Activating FcγRI inhibits RIG-I-mediated host antiviral innate immunity by FGR during PRRSV-ADE infection.

Abstract

Currently, the antibody-dependent enhancement (ADE) effect has been a pivotal factor in the persistent infection of pigs with porcine reproductive and respiratory syndrome virus (PRRSV) and a major hurdle in developing safe and effective vaccines. Therefore, elucidating the molecular mechanisms of ADE in PRRSV infection is crucial. This study assessed the impact of Fc gamma receptor I (FcγRI), Fc epsilon receptor gamma chain (FCER1G), and FGR on the host's antiviral innate immune response during PRRSV-ADE infection in vitro. Our results revealed that the expressions of RIG-I, TBK-1, IRF-3, STAT-1, and STAT-2 were markedly inhibited in porcine alveolar macrophages (PAMs) via ADE. Furthermore, the production of IFN-α, ISG15, ISG56, OAS1, OAS2, Mx1, and RSAD2 were dramatically decreased during PRRSV-ADE infection. Additionally, gene knockdown studies indicated that PRRSV-ADE infection upregulates FGR expression by activating FcγRI. Moreover, knocking down endogenous FcγRI, FCER1G, or FGR alleviated the inhibitory effect of PRRSV-ADE infection on the RIG-I-mediated antiviral innate immune response in PAMs.

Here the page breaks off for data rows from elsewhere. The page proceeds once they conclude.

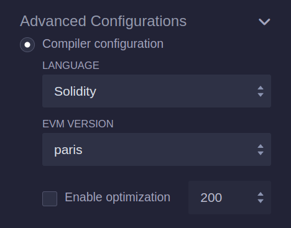Focus the optimization runs field showing 200

click(229, 198)
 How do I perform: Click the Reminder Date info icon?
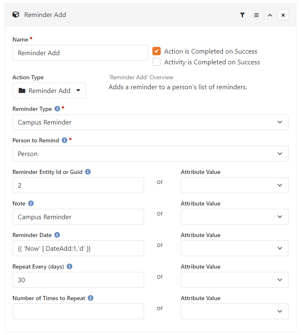point(57,235)
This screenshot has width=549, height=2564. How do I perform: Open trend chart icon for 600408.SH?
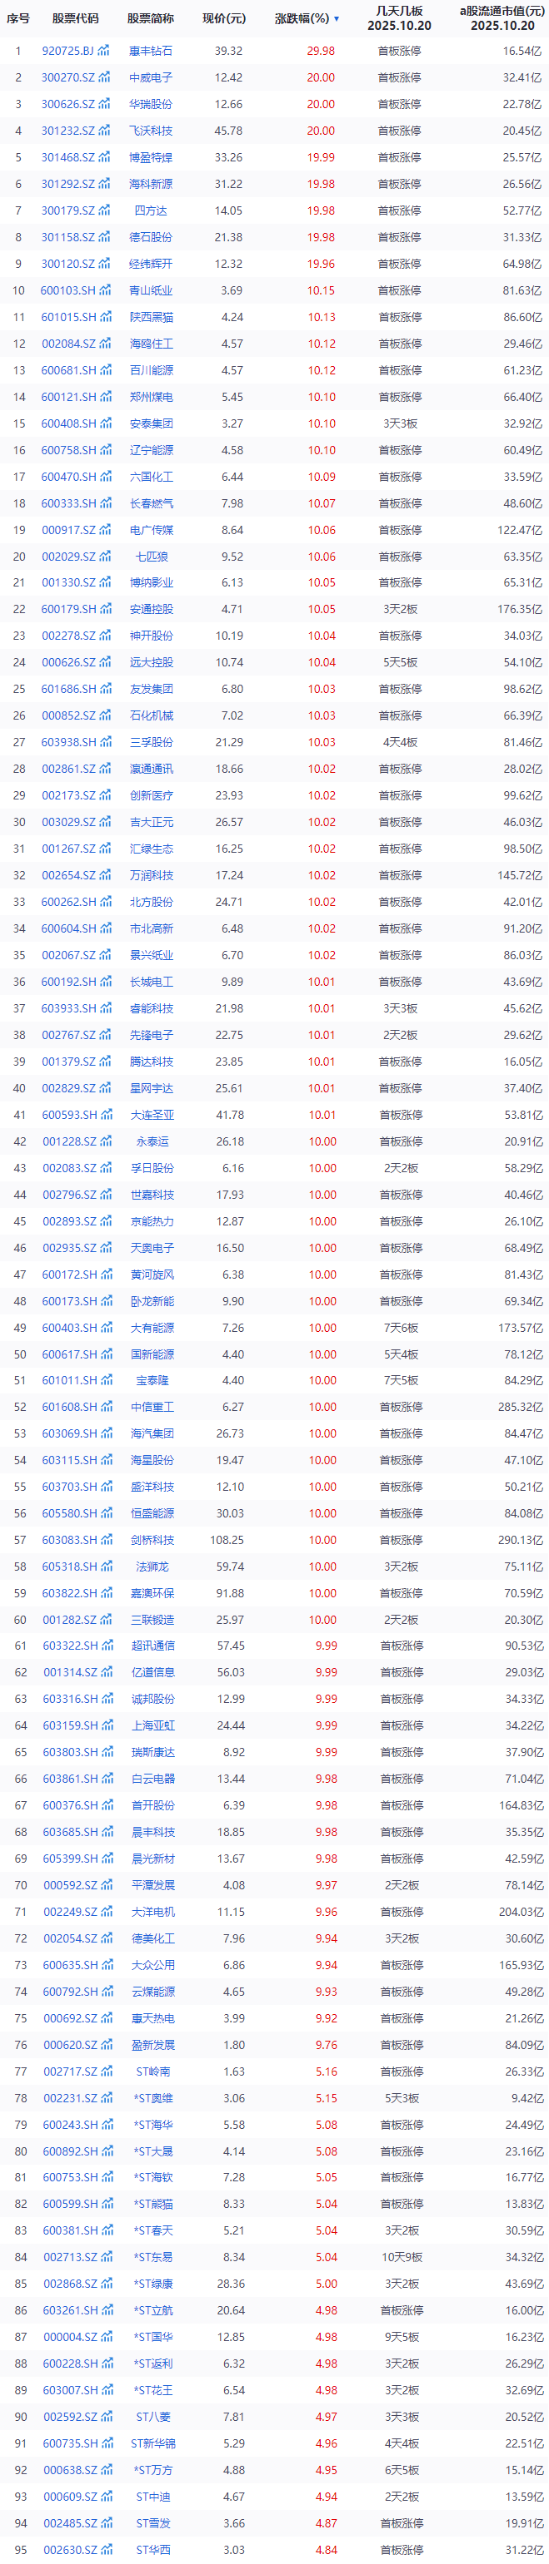pos(105,424)
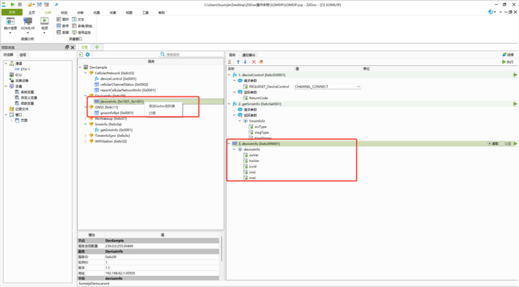Click the 搜索服务 search field

(192, 55)
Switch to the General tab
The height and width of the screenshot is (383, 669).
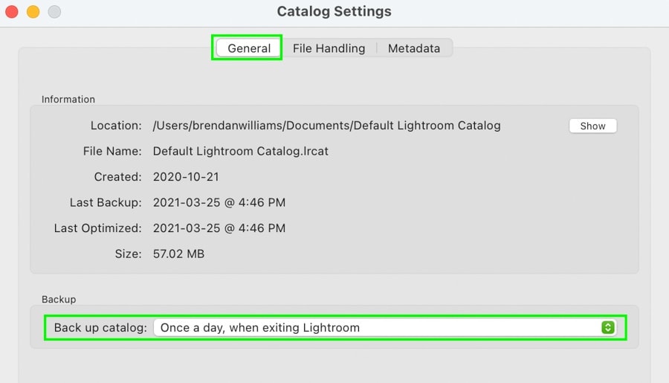point(249,48)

Thus, our findings demonstrate that activation FcγRI could suppress RIG-I-mediated antiviral innate immune response through FGR during PRRSV-ADE infection, thereby facilitating viral replication. These insights enhance our understanding of the molecular mechanism of underlying intrinsic ADE (iADE) and could contribute to the design of novel PRRSV vaccine.